6 thoughts on “Recalling Richard McNair Escape in 2006”

  1. My opinion is that Bordelon did the best he could under the situation but was afraid for his own safety and when he saw no backup was coming let McNair walk even if he knew he was the escapee to prevent a physical confrontation that could have resulted in him being injured or killed.

    Ball policemen are more used to flagging down speeders than encountering convicted killer prison escapees in a one on one situation.

    I am sure Carl Bordelon did the best he could under the circumstances and I don’t think he should take the blame alone for letting McNair run free for the next 18 months before being captured in Canada.

      1. It’s interesting to hear what Bordelon had to say about the meeting, and I was surprised to hear that McNair — the killer — defended Bordelon. I mentioned this to Bordelon in his office and his response was that “I hope he’s sincere.”

        When I first saw Bordelon — sitting on a chair in the Mayor’s office — he was one of the saddest-looking people I’d met. No exaggeration. He didn’t want to be interviewed, not unless he was paid. I said that wasn’t going to happen, and he waved off the interview the way an umpire would indicate a runner was safe at home plate. I asked if he would respond to one question: some people say he knew all along it was McNair on the tracks and he was too afraid to confront him. His response was so animated that he began to talk and didn’t stop talking for nearly 2 hours.

        At the end of the interview he said, “You’re an interesting guy …” Fact is, I hadn’t said a whole lot. He just got a lot off his chest. We met next day, had a second interview in his office and drove out to the tracks where his life had been turned upside down. Another great talk. Our meeting ended with a handshake. He was getting into his cruiser and I was getting into my rental, about to head off to do more interviews. Bordelon smiled, what a changed man he was.

        When the book on McNair came out [The Man Who Mailed Himself Out of Jail] Bordelon bought a copy and phoned looking for a signed copy of the cover of the book. I said what the hell are you going to do with that? He said I’m going to frame it and put it on the wall so my grandkids can see it.

      2. I am amazed at the information you gathered on Richard McNair and Carl Bordelon. I too had thought that maybe Officer Bordelon knew that the jogger was Richard McNair, but didn’t want to arrest him, since he was alone knowing that McNair was a murderer.

        When McNair was still on the run there were some rumors, that he was in the same area I was working in.
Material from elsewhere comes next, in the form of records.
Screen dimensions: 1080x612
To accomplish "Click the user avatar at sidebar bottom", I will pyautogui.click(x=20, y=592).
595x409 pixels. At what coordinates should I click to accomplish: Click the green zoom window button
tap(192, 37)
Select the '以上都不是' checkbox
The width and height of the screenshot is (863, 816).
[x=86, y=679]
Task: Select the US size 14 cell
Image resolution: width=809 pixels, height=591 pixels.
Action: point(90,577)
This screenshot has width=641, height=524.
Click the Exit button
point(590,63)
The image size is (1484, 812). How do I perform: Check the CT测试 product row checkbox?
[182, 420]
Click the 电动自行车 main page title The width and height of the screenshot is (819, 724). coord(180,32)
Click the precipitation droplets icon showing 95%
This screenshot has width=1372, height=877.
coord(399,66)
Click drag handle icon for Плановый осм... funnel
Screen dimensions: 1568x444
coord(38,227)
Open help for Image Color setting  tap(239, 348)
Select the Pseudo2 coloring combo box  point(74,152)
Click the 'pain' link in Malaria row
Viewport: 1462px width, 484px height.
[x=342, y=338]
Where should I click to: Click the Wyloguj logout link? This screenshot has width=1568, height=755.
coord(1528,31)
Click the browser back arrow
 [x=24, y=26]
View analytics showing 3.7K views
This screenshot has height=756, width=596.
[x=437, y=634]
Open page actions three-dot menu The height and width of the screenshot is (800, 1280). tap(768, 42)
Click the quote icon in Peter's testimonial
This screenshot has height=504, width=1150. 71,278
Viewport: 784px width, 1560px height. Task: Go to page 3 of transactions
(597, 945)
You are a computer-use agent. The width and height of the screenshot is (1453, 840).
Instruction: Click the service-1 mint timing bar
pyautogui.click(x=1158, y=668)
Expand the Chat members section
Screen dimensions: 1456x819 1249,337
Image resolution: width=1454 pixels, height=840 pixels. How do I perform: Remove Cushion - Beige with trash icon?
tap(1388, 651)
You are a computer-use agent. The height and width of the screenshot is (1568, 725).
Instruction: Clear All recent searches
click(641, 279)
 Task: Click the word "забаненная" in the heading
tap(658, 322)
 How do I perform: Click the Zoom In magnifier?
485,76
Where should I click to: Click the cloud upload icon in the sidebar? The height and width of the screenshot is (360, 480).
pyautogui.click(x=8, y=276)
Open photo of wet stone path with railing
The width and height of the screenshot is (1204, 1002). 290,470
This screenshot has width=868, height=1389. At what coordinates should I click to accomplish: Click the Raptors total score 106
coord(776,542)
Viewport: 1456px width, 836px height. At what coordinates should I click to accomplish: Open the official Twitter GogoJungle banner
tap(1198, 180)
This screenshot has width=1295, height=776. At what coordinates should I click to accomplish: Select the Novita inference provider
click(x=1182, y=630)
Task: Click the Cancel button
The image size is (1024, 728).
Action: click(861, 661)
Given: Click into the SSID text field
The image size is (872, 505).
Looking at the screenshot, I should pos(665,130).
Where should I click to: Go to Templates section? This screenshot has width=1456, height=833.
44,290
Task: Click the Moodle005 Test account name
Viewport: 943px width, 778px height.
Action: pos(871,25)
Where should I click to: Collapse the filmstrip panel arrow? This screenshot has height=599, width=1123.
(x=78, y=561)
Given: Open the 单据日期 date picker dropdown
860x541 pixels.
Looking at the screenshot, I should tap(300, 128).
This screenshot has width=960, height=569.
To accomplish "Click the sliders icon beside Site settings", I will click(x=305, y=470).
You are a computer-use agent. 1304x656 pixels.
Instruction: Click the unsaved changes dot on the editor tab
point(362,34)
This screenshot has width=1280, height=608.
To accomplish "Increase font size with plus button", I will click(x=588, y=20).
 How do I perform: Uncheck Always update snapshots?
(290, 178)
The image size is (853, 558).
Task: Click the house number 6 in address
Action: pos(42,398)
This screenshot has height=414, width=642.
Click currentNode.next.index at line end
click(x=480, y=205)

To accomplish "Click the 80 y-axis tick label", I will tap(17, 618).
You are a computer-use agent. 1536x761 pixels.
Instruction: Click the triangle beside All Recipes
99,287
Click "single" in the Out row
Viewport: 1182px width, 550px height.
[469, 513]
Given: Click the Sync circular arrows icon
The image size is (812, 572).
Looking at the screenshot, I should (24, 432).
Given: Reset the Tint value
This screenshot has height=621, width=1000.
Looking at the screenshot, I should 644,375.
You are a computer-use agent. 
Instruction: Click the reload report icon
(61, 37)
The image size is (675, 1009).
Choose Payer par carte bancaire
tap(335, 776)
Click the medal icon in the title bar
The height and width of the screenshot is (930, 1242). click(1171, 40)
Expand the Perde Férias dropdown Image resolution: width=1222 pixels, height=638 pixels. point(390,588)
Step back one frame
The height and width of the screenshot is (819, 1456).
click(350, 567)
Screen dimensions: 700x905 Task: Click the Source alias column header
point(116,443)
I was working in a group home of mentally challenged men, and was wondering what they would do, if McNair were to enter the home.

        I have often wondered why Bordelon didn’t hold McNair at the Ball Police Station, at least until they call the prison, and have someone drive the 17 miles or so to Ball, to identify McNair before releasing him. I don’t know what the law is in that case, but if they held him for a half an hour it would have been long enough to identify McNair.

        You have shared by far the most information on McNair-Bordelon I have read in any forum. I appreciate you sharing this information. As you can see I had very little information on the escape.

        If I remember right McNair gave two different names, but it wasn’t noticed by Bordelon. And McNair mentioned Titusville, when it was really Pineville. There is no Titusville in Louisiana that I know of. Surprised Bordelon believed that roofer story. McNair bought himself a lot of time. Think it was months before he was later apprehended. I felt bad for Bordelon, and he seems to have followed usual procedure, when there is little information from the prison. Just my opinion, but I think the prison was more at fault than Bordelon, even though he didn’t pick up on some wrong information given by McNair.